3. How to Use the GSF PIG in Your Practice

3. How to use the GSF PIG in your practice.

Aim of PIG -to support earlier identification of patients nearing the end of their life.

The GSF Proactive Identification Guidance, previously known as the Prognostic Indicator Guidance, is a practical guide for clinicians enabling earlier recognition of decline for patients considered to be in their final year/s of life. It is a key tool used within the Gold Standards Framework (GSF) Quality Improvements Training Programmes to support earlier identification of patients, enabling better assessment of their needs and planning care in line with their needs and wishes.

This PIG guidance aims to clarify the triggers that help to identify patients earlier, in order that care can be better planned, more proactive, anticipate patients’ needs and take into account their own wishes following a discussion of their choices and preferences (advance care planning discussion).
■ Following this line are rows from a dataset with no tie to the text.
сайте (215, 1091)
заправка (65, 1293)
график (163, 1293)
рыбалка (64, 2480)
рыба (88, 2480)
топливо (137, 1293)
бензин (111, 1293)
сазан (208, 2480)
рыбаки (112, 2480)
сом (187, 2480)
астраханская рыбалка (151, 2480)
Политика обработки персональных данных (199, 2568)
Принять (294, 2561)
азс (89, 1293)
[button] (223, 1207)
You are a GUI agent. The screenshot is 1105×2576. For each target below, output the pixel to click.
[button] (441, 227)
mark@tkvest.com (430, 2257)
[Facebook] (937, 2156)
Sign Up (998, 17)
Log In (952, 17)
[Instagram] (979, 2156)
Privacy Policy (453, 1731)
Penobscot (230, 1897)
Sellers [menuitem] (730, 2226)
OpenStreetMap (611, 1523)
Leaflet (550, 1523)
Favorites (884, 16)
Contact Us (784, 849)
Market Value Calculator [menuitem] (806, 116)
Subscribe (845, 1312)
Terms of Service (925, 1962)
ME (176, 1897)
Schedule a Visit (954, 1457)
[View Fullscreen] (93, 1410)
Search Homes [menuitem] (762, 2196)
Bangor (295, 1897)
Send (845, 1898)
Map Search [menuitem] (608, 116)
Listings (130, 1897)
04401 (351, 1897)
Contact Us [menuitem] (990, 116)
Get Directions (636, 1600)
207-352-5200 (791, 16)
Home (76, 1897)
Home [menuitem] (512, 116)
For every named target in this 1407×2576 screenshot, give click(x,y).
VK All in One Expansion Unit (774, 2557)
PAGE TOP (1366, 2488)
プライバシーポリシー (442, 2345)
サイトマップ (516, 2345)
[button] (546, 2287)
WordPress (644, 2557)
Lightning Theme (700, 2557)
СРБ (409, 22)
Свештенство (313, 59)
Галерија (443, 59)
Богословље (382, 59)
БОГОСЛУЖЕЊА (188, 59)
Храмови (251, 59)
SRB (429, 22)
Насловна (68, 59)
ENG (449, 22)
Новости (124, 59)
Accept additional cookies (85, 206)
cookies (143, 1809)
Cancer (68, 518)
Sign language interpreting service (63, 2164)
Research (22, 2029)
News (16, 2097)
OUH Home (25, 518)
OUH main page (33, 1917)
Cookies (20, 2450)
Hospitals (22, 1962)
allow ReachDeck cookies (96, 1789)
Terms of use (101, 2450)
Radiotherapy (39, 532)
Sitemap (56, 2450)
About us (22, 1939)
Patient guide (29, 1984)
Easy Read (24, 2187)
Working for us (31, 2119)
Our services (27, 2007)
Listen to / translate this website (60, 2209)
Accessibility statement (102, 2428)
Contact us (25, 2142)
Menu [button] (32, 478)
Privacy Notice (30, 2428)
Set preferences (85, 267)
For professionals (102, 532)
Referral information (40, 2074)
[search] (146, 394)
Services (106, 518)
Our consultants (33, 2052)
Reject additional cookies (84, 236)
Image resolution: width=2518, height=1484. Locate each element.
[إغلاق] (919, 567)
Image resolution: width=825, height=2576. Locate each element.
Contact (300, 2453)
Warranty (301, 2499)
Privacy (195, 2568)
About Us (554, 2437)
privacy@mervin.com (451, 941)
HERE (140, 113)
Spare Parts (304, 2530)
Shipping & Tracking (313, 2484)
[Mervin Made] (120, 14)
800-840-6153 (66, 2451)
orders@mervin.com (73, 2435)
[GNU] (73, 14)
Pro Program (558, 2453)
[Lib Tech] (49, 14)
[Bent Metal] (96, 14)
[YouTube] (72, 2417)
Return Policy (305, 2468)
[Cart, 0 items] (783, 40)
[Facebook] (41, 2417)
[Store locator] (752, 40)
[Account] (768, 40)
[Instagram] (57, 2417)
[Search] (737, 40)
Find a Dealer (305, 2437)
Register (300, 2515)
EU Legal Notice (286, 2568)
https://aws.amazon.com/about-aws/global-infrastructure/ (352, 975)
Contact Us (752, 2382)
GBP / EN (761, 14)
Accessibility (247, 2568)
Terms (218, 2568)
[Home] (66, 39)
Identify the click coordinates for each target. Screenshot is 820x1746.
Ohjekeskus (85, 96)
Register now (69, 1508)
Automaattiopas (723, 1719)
These patients should be included on a supportive/palliative care register in their GP practice, care home or hospital and in many areas these patients are included on a digital locality register (digital shared information record) or EpaCCS.

Definition of End of Life Care

General Medical Council 2009

People are ‘approaching the end of life’ when they are likely to die within the next 12 months. This includes people whose death is imminent (expected within a few hours or days) and those with:

•Advanced, progressive, incurable conditions

•General frailty and co-existing conditions that mean they are expected to die within 12 months

•Existing conditions if they are at risk of dying from a sudden acute crisis in their condition

•Life-threatening acute conditions caused by sudden catastrophic events.

Once identified and included on the register, such patients may be able to receive additional proactive support, leading to better co-ordinated care reflecting their preferences. This is in line with current thinking on shared decision-making processes and the importance of integrating advance care planning discussions into delivery of care. It is based on consideration of people’s needs rather than exact timescales, acknowledging that people need different things at different times. Earlier recognition of possible illness trajectories means their needs can be better anticipated and addressed.


Predicting needs rather than exact prognostication. This is more about meeting needs than giving defined timescales. The focus is on anticipating patients’ likely needs so that the right care can be provided at the right time. This is related to helping people live well in the time remaining, rather than exact prognostication and leads to better proactive care in alignment with preferences.

Those clinical teams undertaking GSF in their different settings (GP Practices, care homes, hospitals etc.) use the GSF PIG firstly to identify patients earlier, then a process of better assessment and planning, which includes use the Needs-based Coding to clarify their different needs with specific actions/ tasks for each stage, to enable better proactive coordinated care.

What PIG is / What PIG is not
  • PIG provides supporting evidence to help clinicians anticipate whether a patient may be declining and in their final years, months or weeks of life and thereby need extra supportive care
  • A guidance based on best available evidence from experts in each of their fields on indicators of decline in each condition
  • It is more of an ‘insurance ‘ approach- what would we need to get prepared if this person was nearing the end of life- not predicting with certainly that they are.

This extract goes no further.